Miglior attore protagonista
Ancora una volta sbalorditivo Bradley Cooper, questa volta per la sua interpretazione del cecchino Chris Kyle in American Sniper (anche se la sua migliore interpretazione finora rimane quella in Come un tuono), Steve Carell sorprende in Foxcatcher e Benedict Cumberbatch è una garanzia in The Imitation Game. L’Oscar però se lo giocano Eddie Redmayne, che è Stephen Hawking in La Teoria del Tutto e Michael Keaton, che entusiasma nei panni del protagonista di Birdman. Voto il primo perché era difficile dare spessore a un personaggio recitando in quelle condizioni senza diventare una caricatura, e ci è riuscito.

Miglior regia
La regia di Birdman è una regia sublime: Iñárritu ha praticamente girato un film come se fosse un unico piano sequenza, che è una cosa difficilissima dal punto di vista tecnico e riuscirci come ci è riuscito lui significa essere bravissimi. Ma quest’anno il premio bisogna darlo a Wes Anderson (Grand Budapest Hotel). Premiare Wes Anderson significa premiare il suo stile peculiare, che non è solo “inquadrature simmetriche e poi partono i Kinks” (anche, ma non solo). È precisione tecnica, composizione accurata, meticolosa, quasi maniacale delle inquadrature. È scelta di costumi, di scenografie, di trucco, di acconciature, di oggetti di scena, di musiche che inquadrino un’atmosfera precisa.

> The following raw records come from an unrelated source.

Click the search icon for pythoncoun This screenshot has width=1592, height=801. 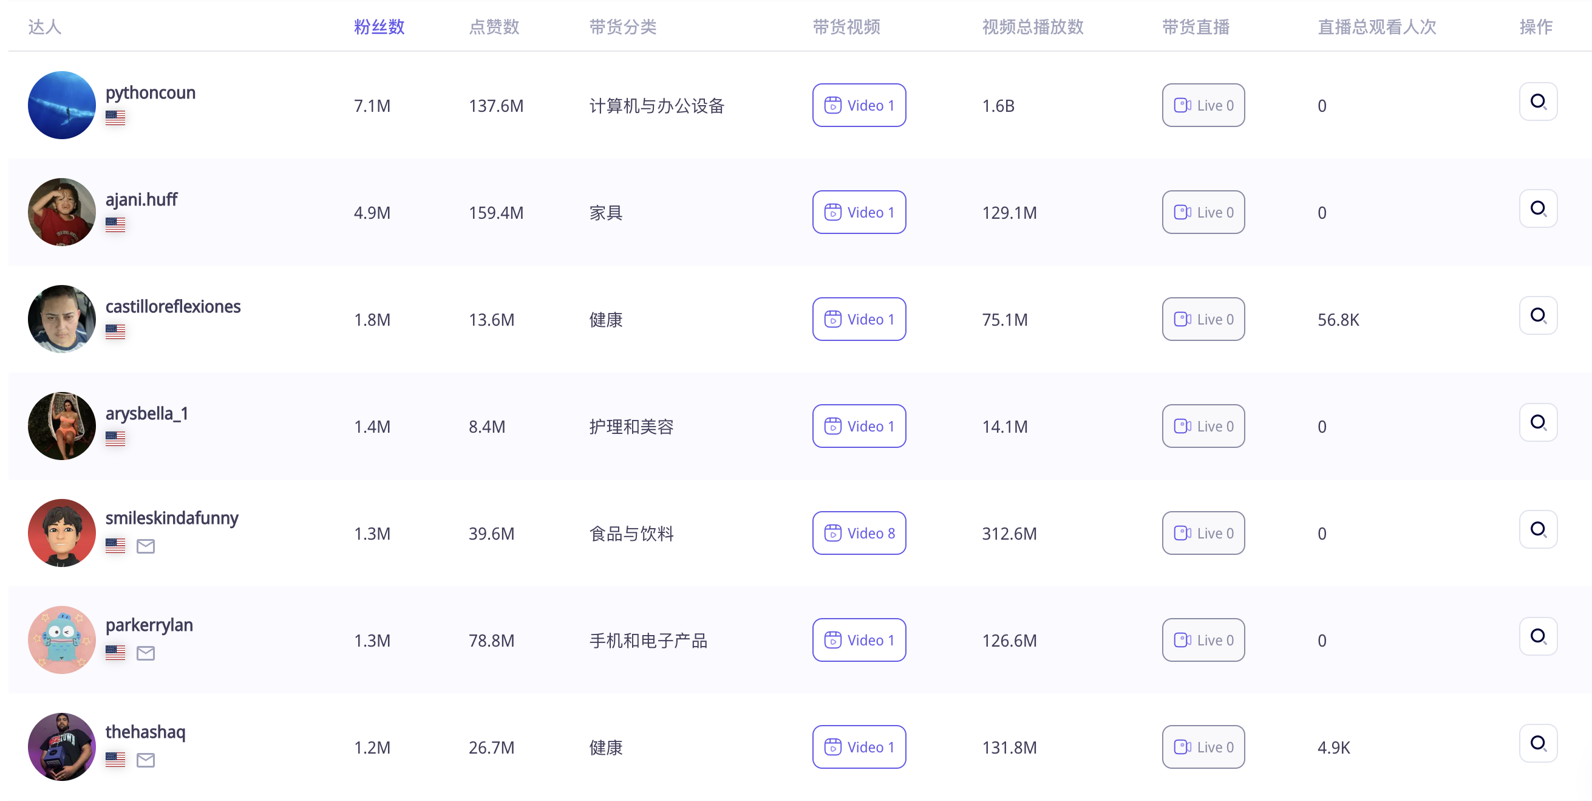(x=1538, y=101)
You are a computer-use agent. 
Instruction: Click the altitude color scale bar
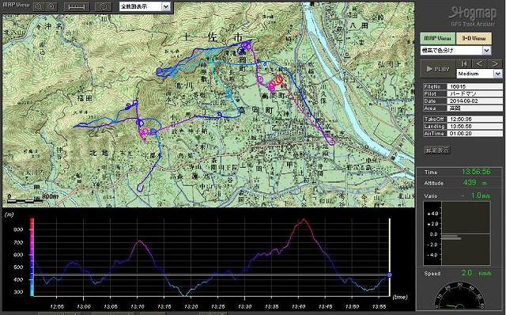pos(32,257)
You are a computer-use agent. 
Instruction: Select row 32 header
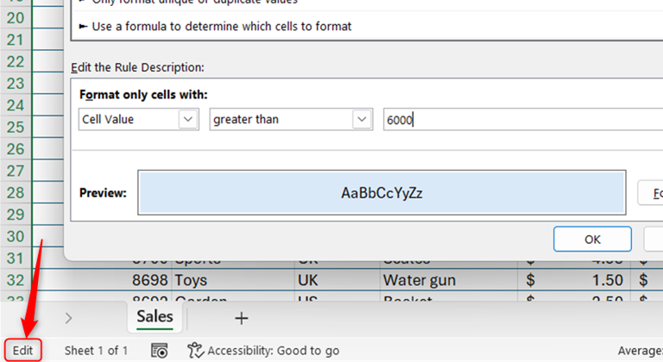[15, 280]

È simmetria, inquadrature dall’alto in POV, carrellate. È utilizzo di schemi e colori luminosi e saturati. È trasformazione degli attori nei personaggi del suo universo immaginario. È l’uso del font Futura.

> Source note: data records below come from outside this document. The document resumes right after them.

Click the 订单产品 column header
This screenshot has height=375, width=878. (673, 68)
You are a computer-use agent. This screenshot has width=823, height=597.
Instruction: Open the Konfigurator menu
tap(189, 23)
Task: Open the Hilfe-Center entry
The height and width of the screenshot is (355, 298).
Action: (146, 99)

Wes Anderson è un maestro della narrazione, sta facendo la storia del cinema ed è giusto che gli sia riconosciuto anche dall’Academy.

Miglior film
Tra i candidati, sono quattro i film che mi sono veramente piaciuti: Birdman, Grand Budapest Hotel, Whiplash e Boyhood. Birdman è una storia sull’ambizione, sulla fragilità umana e sulla ricerca dell’approvazione, oltre a essere uno dei migliori film degli ultimi anni.
Grand Budapest Hotel racconta di uno di quei “deboli barlumi di civiltà lasciati in questo mattatoio barbaro che una volta era conosciuto come umanità”: un’amicizia che nasce tra due persone coinvolte in una folle avventura, di quelle tipiche di Wes Anderson, in un universo fiabesco non poi molto diverso dalla realtà.
Qual è il costo di inseguire un sogno? Whiplash pone questa domanda: da una parte c’è un insegnante di musica che vuole scoprire la prossima leggenda, ed è disposto a tutto per farlo, dall’altra c’è un ragazzo che vuole diventare una leggenda, ma non sa ancora cosa gli aspetta. 
Boyhood
è un film semplice eppure straordinariamente universale. Non è solo la storia della crescita di un ragazzo: è la storia della crescita di sua madre, di suo padre, di sua sorella, di ognuno di noi. È la storia del tempo che scorre velocemente, degli avvenimenti della vita che ci hanno cambiato e continuano a cambiarci, di come diventiamo quello che siamo. È una finestra sul passato che permette di riflettere sulla propria vita e in questo sta la sua grandezza. Fa venire nostalgia guardandosi indietro, soprattutto a chi è cresciuto negli stessi anni di Mason e ha guardato i suoi stessi film, i suoi stessi cartoni, ascoltato le sue stesse canzoni e letto i suoi stessi libri. Fa paura, perché la vita è breve e spesso difficile. Ma tranquillizza, perché dopotutto la vita è meravigliosa. Perciò Boyhood è il miglior film dell’anno.